● TAREFA 1:
Responda com base no texto sobre risco de cauda:
(a) Quais métricas de gerenciamento de risco são citadas como principais?
(b) Segundo vários estudos dos últimos anos, que distribuições tendem a produzir melhores resultados para os ativos locais?
(c) Que intervalo de confiança a B³ usa na avaliação de sua CORE?
● TAREFA 2: Repita o trecho do texto sobre risco de cauda entre "Então a pergunta: por" e "a ser obtido.", inclusive, sem alterar nada.

● TEXTO DO EXERCÍCIO:
Desta forma, no caso brasileiro, recomendamos fortemente que a utilização de quaisquer métricas de gerenciamento de risco, principalmente VaR, BVaR ou Tracking Error, seja sempre acompanhada de alguma ferramenta de risco caudal. Em termos econométricos, o ideal seria a utilização de modelos paramétricos com a utilização não somente da média e desvio-padrão (parâmetros-chave utilizados no VaR), mas também incorporar elementos de assimetria e curtose, respectivamente terceiro e quarto momentos centrais.

Além disso, a escolha da melhor distribuição para contemplar tais elementos torna-se um belo desafio: vários estudos apresentados ao longo dos últimos anos mostram que distribuições estáveis tendem a produzir melhores resultados para os ativos locais.

Então a pergunta: por que não são utilizadas? A resposta é bastante pragmática e simples: a dificuldade e o esforço operacional são bastante imensos vis-à-vis o possível ganho a ser obtido.

Diante do exposto, segue um outro questionamento a este cronista acidental: como fazer uma boa gestão de risco de cauda para fundos de investimentos? As duas ideias abaixo não se tratam imersas em um conceito fechado, mas boas possibilidades para tal observadas ao longo dos anos:

  1. Determinação de um intervalo de confiança na direção dos 6 sigmas. Por exemplo, a B³ se vale de 99,9603% na avaliação de sua CORE (Close-Out Risk Evaluation), ou seja, uma perda severa a cada 10 anos. A apuração do risco caudal pode ser um VaR (já conhecedores de suas limitações) e esse intervalo de confiança. Trata-se de um modelo aparentemente simples, porém com um caráter educacional para uma gestão orientada a risco por parte da instituição.

● INFORMAÇÕES DA FONTE:
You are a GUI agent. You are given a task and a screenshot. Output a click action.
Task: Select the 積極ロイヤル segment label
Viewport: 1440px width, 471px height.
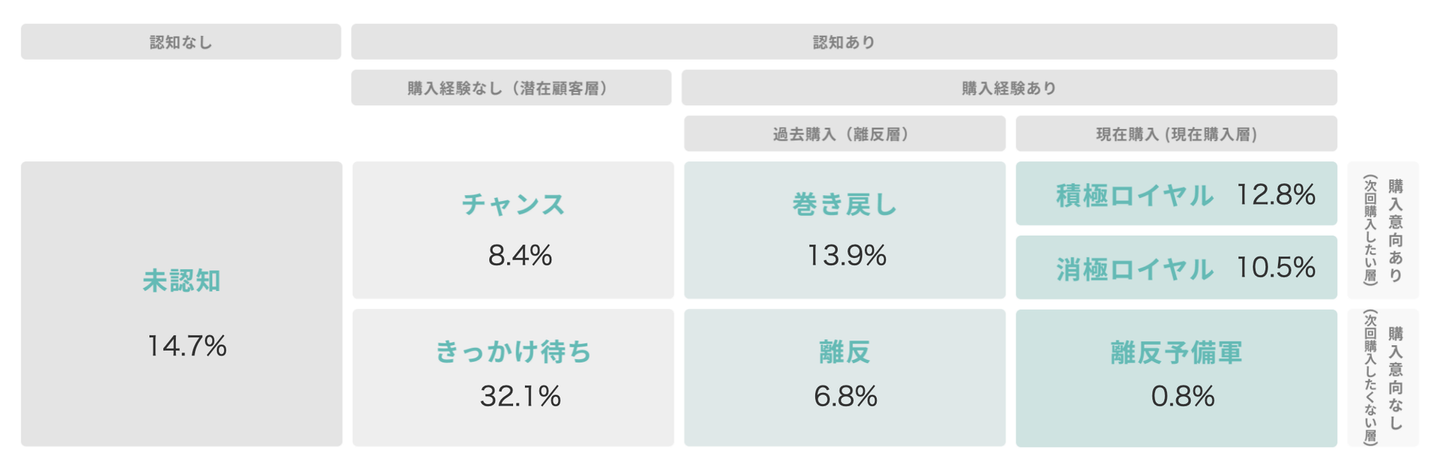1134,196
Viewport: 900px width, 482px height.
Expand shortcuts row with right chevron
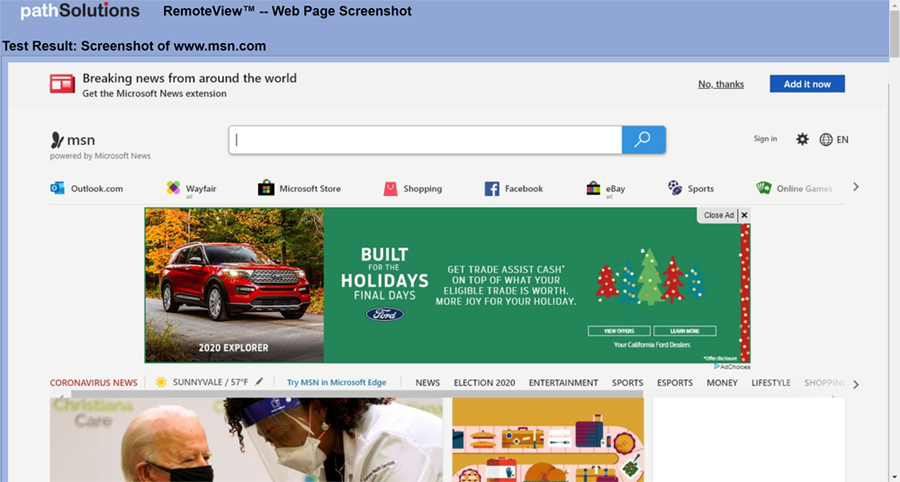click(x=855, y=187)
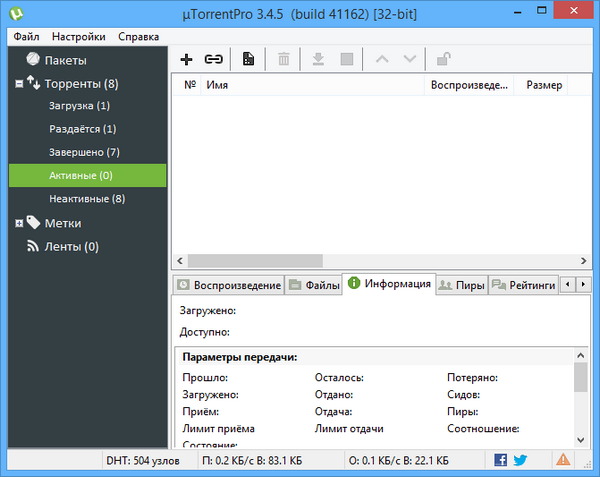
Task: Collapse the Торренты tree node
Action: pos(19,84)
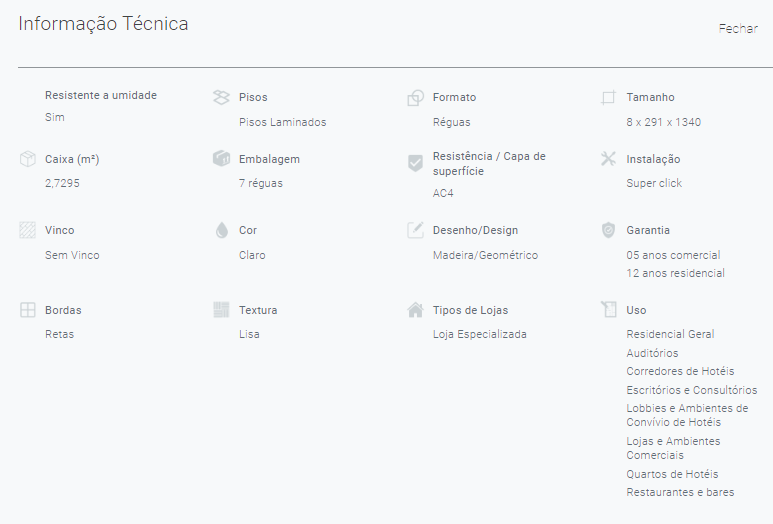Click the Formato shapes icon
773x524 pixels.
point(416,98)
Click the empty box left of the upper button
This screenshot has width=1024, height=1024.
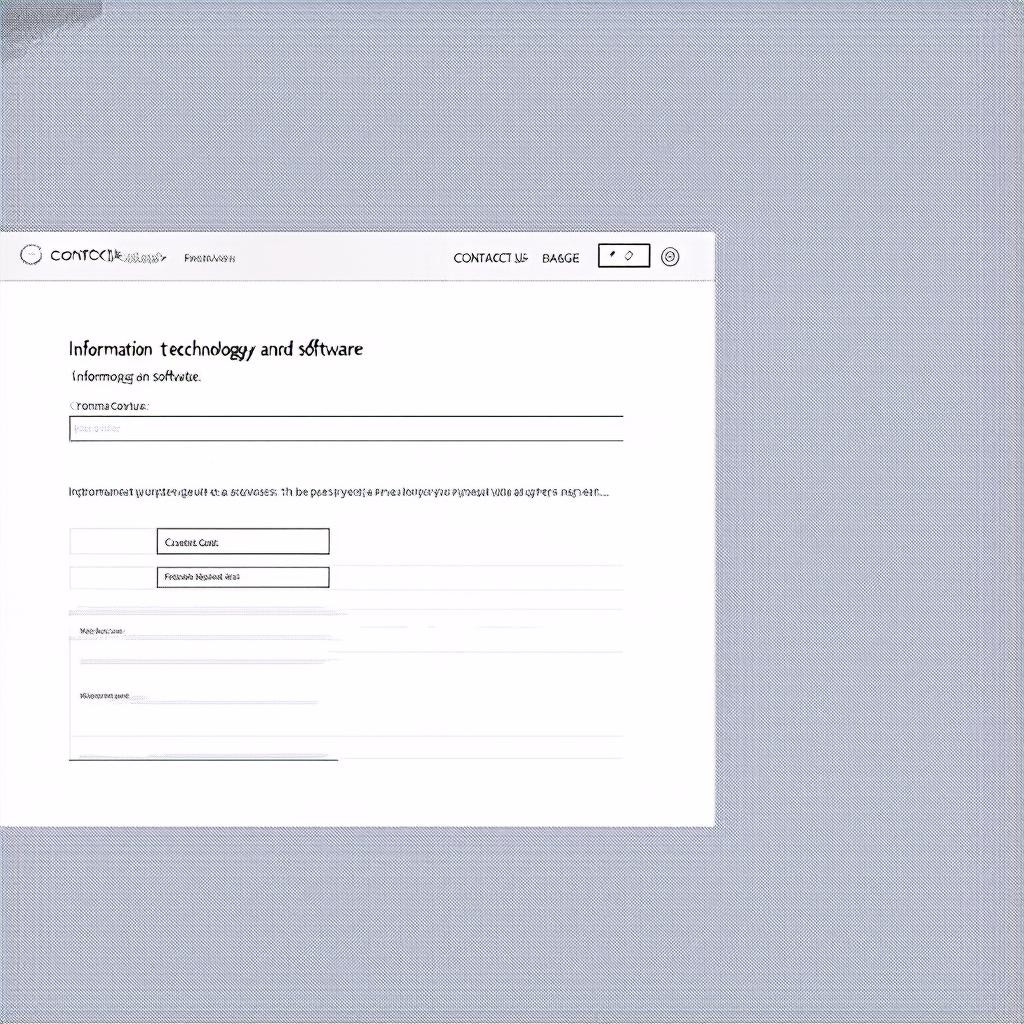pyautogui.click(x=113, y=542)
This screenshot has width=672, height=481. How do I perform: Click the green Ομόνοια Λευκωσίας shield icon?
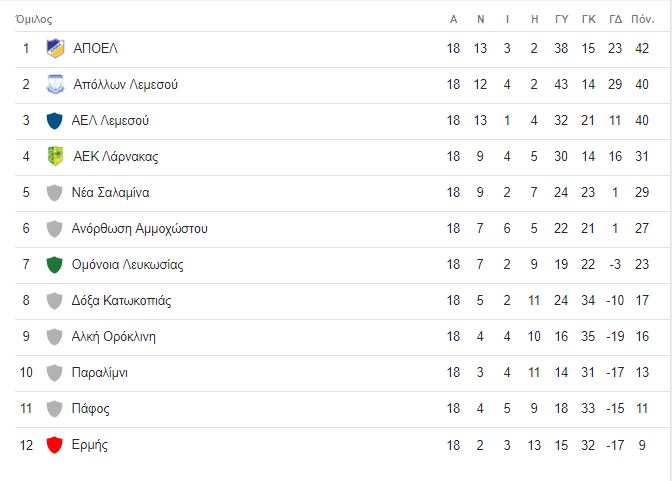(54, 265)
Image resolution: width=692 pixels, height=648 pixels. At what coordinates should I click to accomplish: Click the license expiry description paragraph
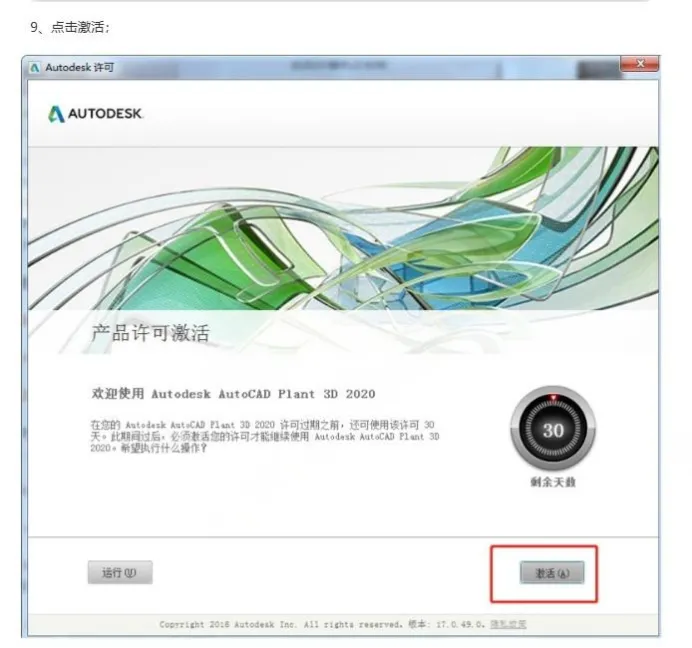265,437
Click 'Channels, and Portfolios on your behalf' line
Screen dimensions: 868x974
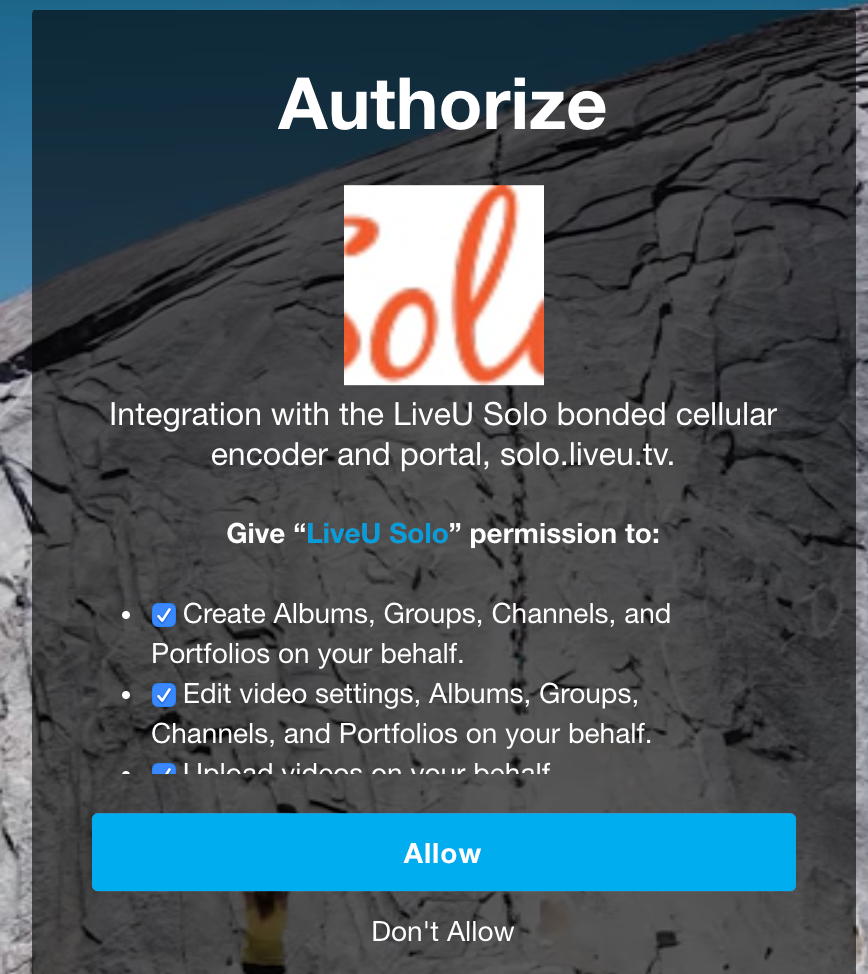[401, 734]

● RESOLUÇÃO 1:
(a) VaR, BVaR e Tracking Error.
(b) As distribuições estáveis.
(c) 99,9603%.

● RESOLUÇÃO 2:
Então a pergunta: por que não são utilizadas? A resposta é bastante pragmática e simples: a dificuldade e o esforço operacional são bastante imensos vis-à-vis o possível ganho a ser obtido.